**TEXT BLOCK**
Customer Information Protection
Protection of financial and personal customer information is a key responsibility and obligation of FINRA member firms. Under the SEC’s Regulation S-P, firms are required to have policies and procedures addressing the protection of customer information and records. This includes protecting against any anticipated threats or hazards to the security or integrity of customer records and information and against unauthorized access to or use of customer records or information. The rule also requires firms to provide initial and annual privacy notices to customers describing information sharing policies and informing customers of their rights.
Additionally, Regulation S-ID requires member firms that offer or maintain covered accounts to develop and implement written identity theft prevention programs.
Firms should be aware that customer information and records can be compromised in a variety of ways. This is especially true for firms that offer online, Web-based access to trading platforms and customer account information. Firms must understand and address the potential risks of brokerage account intrusions, whereby an unauthorized person gains access to a customer account and either steals available assets or misuses the account to manipulate the market.

**PROBLEM REQUIREMENTS**
Please answer these questions from the customer information protection text above:
1. What notices does Regulation S-P require firms to give customers?
2. What must firms that offer or maintain covered accounts develop and implement under Regulation S-ID?
3. After gaining access to a customer account, what might an unauthorized person do?

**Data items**
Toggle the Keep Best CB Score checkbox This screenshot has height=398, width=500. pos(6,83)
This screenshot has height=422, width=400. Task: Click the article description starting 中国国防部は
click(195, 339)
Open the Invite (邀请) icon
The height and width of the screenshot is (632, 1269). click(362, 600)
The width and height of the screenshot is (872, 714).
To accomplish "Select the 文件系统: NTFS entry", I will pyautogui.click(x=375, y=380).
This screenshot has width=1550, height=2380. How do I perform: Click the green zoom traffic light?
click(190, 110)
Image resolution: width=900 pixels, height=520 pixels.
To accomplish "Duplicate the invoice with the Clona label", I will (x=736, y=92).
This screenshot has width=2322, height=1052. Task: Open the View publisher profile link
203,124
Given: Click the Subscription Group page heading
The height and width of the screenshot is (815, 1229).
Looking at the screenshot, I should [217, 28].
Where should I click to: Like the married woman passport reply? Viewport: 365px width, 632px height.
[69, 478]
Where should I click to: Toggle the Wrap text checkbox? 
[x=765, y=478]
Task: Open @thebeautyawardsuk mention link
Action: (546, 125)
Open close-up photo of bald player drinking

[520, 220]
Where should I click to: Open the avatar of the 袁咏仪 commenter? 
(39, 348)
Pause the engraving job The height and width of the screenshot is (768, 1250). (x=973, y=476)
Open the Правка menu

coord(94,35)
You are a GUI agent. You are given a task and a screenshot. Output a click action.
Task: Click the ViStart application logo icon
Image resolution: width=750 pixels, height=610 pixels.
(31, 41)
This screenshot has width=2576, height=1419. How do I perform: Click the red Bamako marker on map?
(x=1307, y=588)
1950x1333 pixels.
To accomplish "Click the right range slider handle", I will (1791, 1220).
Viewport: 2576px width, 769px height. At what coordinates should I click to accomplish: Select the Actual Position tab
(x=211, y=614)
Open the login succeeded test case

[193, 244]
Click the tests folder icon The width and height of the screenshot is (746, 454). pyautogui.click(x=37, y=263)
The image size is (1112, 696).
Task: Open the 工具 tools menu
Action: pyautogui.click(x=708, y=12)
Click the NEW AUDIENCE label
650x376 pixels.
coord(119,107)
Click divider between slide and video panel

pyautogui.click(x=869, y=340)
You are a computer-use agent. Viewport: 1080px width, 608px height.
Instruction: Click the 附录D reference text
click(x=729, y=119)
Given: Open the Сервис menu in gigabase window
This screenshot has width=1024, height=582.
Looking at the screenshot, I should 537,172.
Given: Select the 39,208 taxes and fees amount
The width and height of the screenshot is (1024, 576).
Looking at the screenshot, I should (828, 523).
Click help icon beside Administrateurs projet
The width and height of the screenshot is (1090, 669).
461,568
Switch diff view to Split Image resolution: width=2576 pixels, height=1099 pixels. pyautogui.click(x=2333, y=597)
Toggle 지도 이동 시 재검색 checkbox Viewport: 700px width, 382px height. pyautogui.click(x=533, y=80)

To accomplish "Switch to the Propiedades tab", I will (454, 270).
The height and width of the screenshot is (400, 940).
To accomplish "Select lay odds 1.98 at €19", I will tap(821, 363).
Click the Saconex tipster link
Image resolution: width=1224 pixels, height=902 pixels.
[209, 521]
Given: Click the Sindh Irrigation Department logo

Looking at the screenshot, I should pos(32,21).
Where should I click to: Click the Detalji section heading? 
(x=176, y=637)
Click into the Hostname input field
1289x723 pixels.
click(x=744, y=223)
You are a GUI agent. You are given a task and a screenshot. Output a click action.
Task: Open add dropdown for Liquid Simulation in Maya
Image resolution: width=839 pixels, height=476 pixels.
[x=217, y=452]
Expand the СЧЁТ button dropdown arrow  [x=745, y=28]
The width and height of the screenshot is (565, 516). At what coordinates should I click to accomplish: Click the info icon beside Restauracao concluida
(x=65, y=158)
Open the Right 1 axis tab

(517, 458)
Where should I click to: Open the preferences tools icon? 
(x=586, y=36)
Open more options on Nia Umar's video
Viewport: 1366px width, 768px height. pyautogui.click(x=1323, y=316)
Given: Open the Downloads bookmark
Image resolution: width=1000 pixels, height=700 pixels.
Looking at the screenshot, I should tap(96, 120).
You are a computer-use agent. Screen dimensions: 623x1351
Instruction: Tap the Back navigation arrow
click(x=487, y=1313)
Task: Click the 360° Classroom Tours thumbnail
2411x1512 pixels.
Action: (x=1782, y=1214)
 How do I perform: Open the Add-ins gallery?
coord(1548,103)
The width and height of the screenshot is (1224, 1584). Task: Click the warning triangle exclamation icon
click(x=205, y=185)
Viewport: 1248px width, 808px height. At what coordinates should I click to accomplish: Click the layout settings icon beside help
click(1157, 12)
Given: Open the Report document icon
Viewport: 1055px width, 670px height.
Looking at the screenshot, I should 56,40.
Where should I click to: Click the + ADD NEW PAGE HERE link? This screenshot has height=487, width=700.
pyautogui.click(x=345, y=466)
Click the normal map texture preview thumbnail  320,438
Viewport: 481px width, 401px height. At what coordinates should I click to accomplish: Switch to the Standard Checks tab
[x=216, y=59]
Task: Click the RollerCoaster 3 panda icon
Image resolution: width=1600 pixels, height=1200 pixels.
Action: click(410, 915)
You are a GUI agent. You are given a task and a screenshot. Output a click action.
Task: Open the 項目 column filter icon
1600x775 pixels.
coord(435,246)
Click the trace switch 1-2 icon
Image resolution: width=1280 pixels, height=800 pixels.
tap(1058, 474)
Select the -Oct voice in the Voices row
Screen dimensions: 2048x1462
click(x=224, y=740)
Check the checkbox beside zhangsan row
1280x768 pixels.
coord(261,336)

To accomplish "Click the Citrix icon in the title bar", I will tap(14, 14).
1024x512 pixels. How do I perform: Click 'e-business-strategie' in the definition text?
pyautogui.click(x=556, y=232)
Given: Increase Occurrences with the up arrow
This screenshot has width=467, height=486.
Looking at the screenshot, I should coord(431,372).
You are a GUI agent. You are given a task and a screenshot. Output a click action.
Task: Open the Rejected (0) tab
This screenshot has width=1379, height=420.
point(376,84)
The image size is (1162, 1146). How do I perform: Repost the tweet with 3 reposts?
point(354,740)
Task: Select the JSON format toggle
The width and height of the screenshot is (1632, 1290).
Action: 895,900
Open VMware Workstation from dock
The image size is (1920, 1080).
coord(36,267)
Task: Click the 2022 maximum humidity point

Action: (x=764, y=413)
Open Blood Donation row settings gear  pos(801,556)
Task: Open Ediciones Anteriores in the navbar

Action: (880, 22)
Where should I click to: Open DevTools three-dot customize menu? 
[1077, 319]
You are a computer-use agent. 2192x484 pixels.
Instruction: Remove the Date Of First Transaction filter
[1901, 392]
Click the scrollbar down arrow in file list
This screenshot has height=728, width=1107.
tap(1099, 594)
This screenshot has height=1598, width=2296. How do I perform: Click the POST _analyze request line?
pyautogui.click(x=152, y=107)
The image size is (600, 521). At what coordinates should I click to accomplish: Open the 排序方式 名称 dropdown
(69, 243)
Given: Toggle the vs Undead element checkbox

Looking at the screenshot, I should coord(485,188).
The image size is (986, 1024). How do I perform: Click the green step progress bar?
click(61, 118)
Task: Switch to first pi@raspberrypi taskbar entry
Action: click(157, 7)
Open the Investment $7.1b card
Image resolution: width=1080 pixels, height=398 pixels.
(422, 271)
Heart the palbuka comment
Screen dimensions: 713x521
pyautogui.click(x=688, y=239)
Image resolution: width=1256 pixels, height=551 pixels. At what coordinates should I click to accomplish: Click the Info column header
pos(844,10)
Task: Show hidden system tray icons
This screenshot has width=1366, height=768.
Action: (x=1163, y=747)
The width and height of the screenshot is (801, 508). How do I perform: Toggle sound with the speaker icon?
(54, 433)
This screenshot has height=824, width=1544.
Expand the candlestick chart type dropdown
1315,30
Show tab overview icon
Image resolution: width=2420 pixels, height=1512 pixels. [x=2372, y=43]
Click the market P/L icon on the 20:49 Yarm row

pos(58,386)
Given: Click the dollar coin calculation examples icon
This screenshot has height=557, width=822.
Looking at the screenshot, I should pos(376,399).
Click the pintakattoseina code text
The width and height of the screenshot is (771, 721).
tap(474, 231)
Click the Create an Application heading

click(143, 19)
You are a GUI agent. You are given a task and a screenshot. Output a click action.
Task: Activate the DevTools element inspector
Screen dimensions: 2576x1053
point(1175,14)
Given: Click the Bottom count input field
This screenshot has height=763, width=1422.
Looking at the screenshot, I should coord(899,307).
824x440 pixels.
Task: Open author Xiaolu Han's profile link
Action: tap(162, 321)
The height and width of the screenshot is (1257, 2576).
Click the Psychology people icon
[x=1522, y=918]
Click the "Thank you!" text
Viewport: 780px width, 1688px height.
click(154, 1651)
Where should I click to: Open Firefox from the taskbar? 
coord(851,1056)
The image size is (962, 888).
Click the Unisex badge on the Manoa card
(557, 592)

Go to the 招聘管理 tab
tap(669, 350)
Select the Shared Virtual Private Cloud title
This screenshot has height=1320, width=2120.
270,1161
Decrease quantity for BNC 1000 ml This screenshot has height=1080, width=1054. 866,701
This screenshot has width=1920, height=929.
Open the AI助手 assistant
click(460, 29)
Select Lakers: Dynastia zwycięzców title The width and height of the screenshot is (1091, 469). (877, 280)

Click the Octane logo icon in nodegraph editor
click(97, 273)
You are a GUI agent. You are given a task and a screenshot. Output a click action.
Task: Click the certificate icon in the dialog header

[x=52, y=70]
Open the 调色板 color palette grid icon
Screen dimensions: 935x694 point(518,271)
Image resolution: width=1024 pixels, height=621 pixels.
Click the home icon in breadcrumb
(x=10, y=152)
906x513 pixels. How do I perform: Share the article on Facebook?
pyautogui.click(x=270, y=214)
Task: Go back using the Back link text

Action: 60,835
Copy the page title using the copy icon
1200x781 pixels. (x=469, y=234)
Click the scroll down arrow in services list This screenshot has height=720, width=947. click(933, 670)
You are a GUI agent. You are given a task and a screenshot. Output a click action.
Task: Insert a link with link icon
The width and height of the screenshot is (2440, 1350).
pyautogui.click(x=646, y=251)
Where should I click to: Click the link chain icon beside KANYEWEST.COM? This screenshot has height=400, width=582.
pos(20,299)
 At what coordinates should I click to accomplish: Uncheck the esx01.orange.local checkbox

**SOLUTION BELOW**
1. Initial and annual privacy notices describing information sharing policies and informing customers of their rights.
2. Written identity theft prevention programs.
3. Steal available assets or misuse the account to manipulate the market.